Lita menegaskan, tidak perlu ada keraguan lagi, apalagi kekhawatiran, terhadap hadirnya UU PPRT. Sebab, RUU ini dirancang untuk memberikan perlindungan bagi PRT dan pemberi kerja. Perlindungan bersifat dari hulu sampai hilir, dari prakerja, masa kerja, hingga pascakerja.
Bahkan, dalam RUU tersebut perlindungan dilakukan dalam sistem pendataan, pengawasan, dan perekrutan penempatan yang terintegrasi antarkementerian lembaga dan subyek hukum dalam UU PPRT dari wilayah asal hingga wilayah kerja serta tinggal PRT.
RUU PPRT dirancang untuk memberikan perlindungan bagi PRT dan pemberi kerja. Perlindungan bersifat dari hulu sampai hilir, dari prakerja, masa kerja, hingga pascakerja.
Ia mencontohkan, nantinya dalam hal hubungan kerja PRT dengan pemberi kerja, semua dalam pendataan, baik PRT, keluarga, RT dan RW, aparat desa/kelurahan, bahkan terhubung dengan pihak kementerian terkait.
Bagi kalangan PRT, kehadiran UU PPRT sangat berarti. Nur Kasanah dari Serikat PRT Merdeka Semarang, berharap, saat pembahasan nanti, DPR akan tetap mengakomodasi sejumlah kepentingan PRT dalam UU PPRT, seperti adanya jaminan sosial kesehatan yang selama ini jarang diperoleh PRT.
Terkait belum adanya agenda pembahasan, informasi yang diperoleh dari sejumlah anggota DPR, hingga kini proses RUU PPRT masih di tangan pimpinan DPR.
Christina Aryani, anggota DPR dari Fraksi Partai Golkar, mengatakan, dari sejumlah masukan yang disampaikan, dia berharap soal hak-hak ketenagakerjaan yang tidak dibayarkan selama ini, yang sering mentok, harus diatur dan dipastikan ada solusi penyelesaiannya.

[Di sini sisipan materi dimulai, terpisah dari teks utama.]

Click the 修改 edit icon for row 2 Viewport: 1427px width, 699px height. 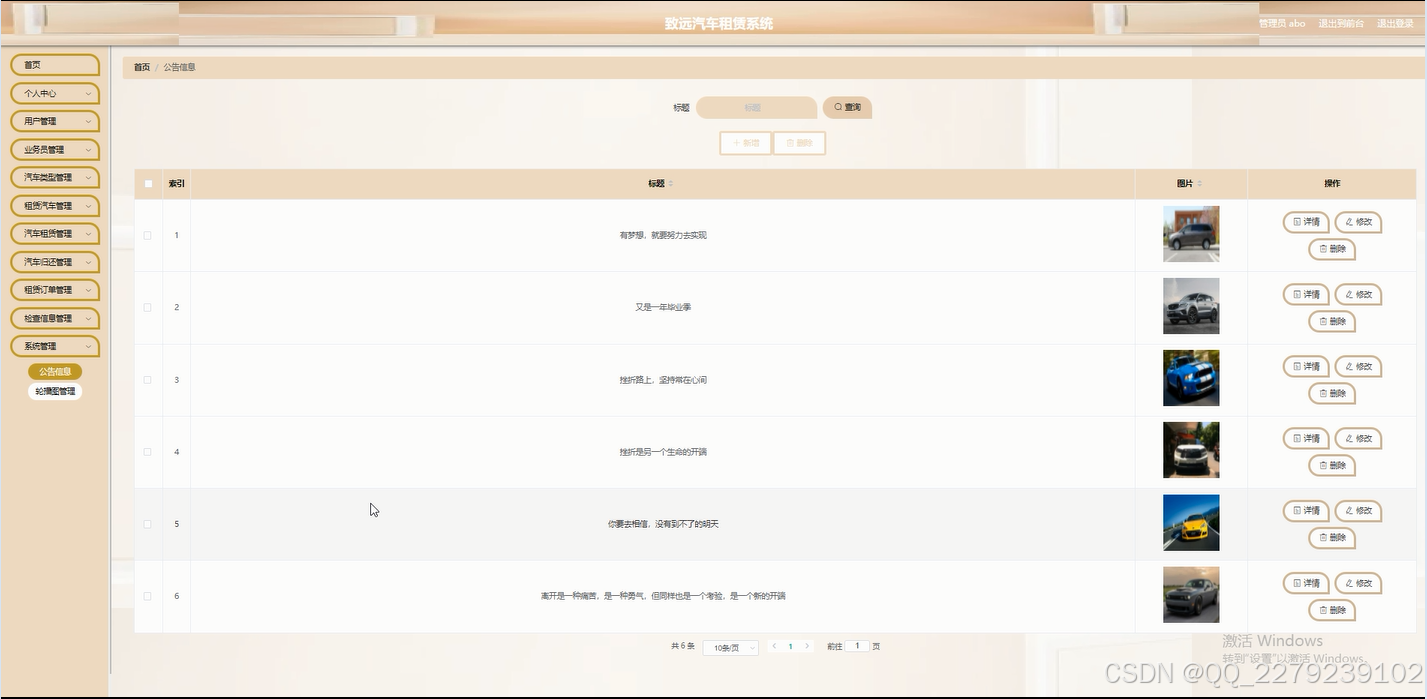pyautogui.click(x=1357, y=294)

Begitu juga dengan kompetensi PRT harus diatur sehingga PRT benar-benar siap kerja.
”Peran dan tanggung jawab agen (penyalur kerja) harus diatur untuk memastikan tidak ada pihak yang dirugikan,” ujar Christina.
Berbagai harapan akan hadirnya RUU PPRT semoga semakin mendorong DPR segera mewujudkan regulasi yang akan melindungi PRT. Seperti harapan Presiden Jokowi pada awal Januari 2023 yang mengungkapkan bahwa pemerintah berupaya keras untuk memberikan perlindungan terhadap PRT di Indonesia yang diperkirakan mencapai 4 juta jiwa dan rentan kehilangan hak-haknya sebagai pekerja.